Keep going strong everyone.

That's right, man, that's the attitude. A relapse is not the end of the world, it's actually a help. A help to see what went wrong and what you could do from now on. PMO-ing only to Youtube stuff and not P after so many days is a victory in itself. You relapsed to softer stuff. The damage could be bigger. It's good that you decided not to binge. A binge is a terrible idea. Beware of that annoying chaser effect (I masturbated today without P and the chaser effect was hard). Tomorrow I will start Hard Mode. That's what I want to do.
 

mattdes

Member
Lero said:
mattdes said:
Boom!!! Couldn't hold it any longer. I didn't use p but i did use youtube so that's still bad but not nudity or porn. I've lasted a lot longer than previous attempts but I'm not going on a binge and I'm back to abstaining. One day shy of two weeks when I pmo'd last. I'm only human but that's it out of the way now. Getting on with my day . Not going to even think about it.

Keep going strong everyone.

That's right, man, that's the attitude. A relapse is not the end of the world, it's actually a help. A help to see what went wrong and what you could do from now on. PMO-ing only to Youtube stuff and not P after so many days is a victory in itself. You relapsed to softer stuff. The damage could be bigger. It's good that you decided not to binge. A binge is a terrible idea. Beware of that annoying chaser effect (I masturbated today without P and the chaser effect was hard). Tomorrow I will start Hard Mode. That's what I want to do.

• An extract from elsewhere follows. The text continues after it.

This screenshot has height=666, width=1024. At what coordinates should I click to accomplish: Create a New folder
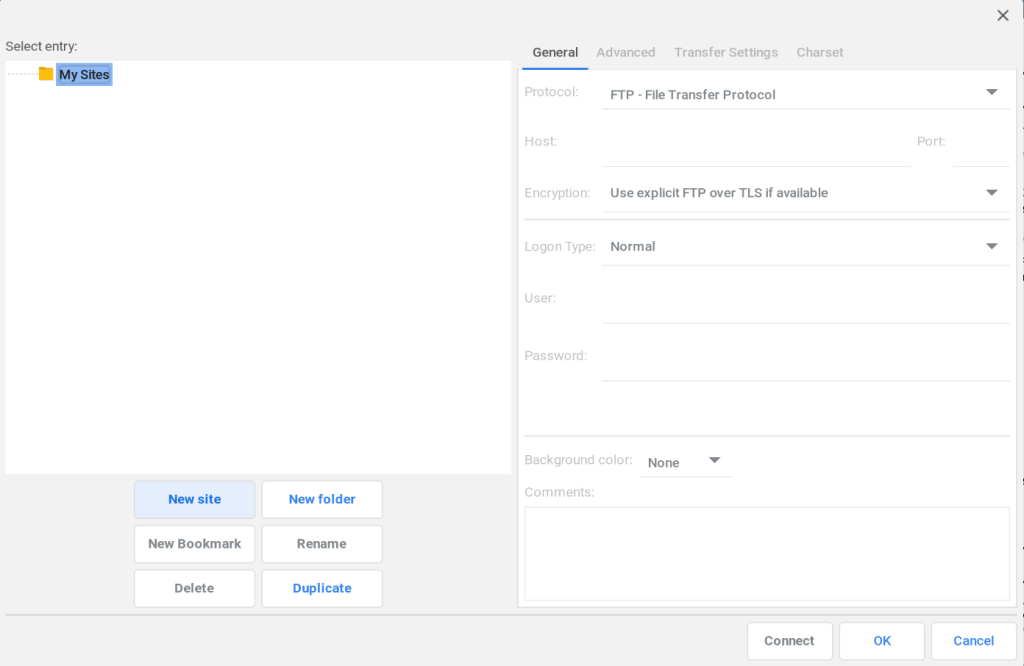pyautogui.click(x=322, y=499)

Thanks for the support man. I'm going to consider it pmoing even though it was only soft. Why??? Because I know it's the same fake shit. So I'm back on the horse now. No chaser. The pressure is gone and i am looking forward to a life without p. I have a busy week ahead and some training in the gym. That should keep me going.
 
L

Lero

Guest
mattdes said:
Thanks for the support man. I'm going to consider it pmoing even though it was only soft. Why??? Because I know it's the same fake shit. So I'm back on the horse now. No chaser. The pressure is gone and i am looking forward to a life without p. I have a busy week ahead and some training in the gym. That should keep me going.

Well, you know, masturbating to Youtube is a relapse. It feeds the addicted brain. It's not what I did: I masturbated without any P (watching or thinking about it). But I want to go on hard mode, I like it more but I have to be prepared for the hard urges.
 

mattdes

Member
Lero said:
mattdes said:
Thanks for the support man. I'm going to consider it pmoing even though it was only soft. Why??? Because I know it's the same fake shit. So I'm back on the horse now. No chaser. The pressure is gone and i am looking forward to a life without p. I have a busy week ahead and some training in the gym. That should keep me going.

Well, you know, masturbating to Youtube is a relapse. It feeds the addicted brain. It's not what I did: I masturbated without any P (watching or thinking about it). But I want to go on hard mode, I like it more but I have to be prepared for the hard urges.


Yes exactly the way i am thinking. If i didn't think that way i would be tricking myself. It's a little trap to get you back to pmo but it won't fool me. I'm straight back in the game.
 
L

Lero

Guest
mattdes said:
Yes exactly the way i am thinking. If i didn't think that way i would be tricking myself. It's a little trap to get you back to pmo but it won't fool me. I'm straight back in the game.

P substitutes are always a tool used by the addiction to trick you into giving it dopamine and going back to P. Learning how this works is very important.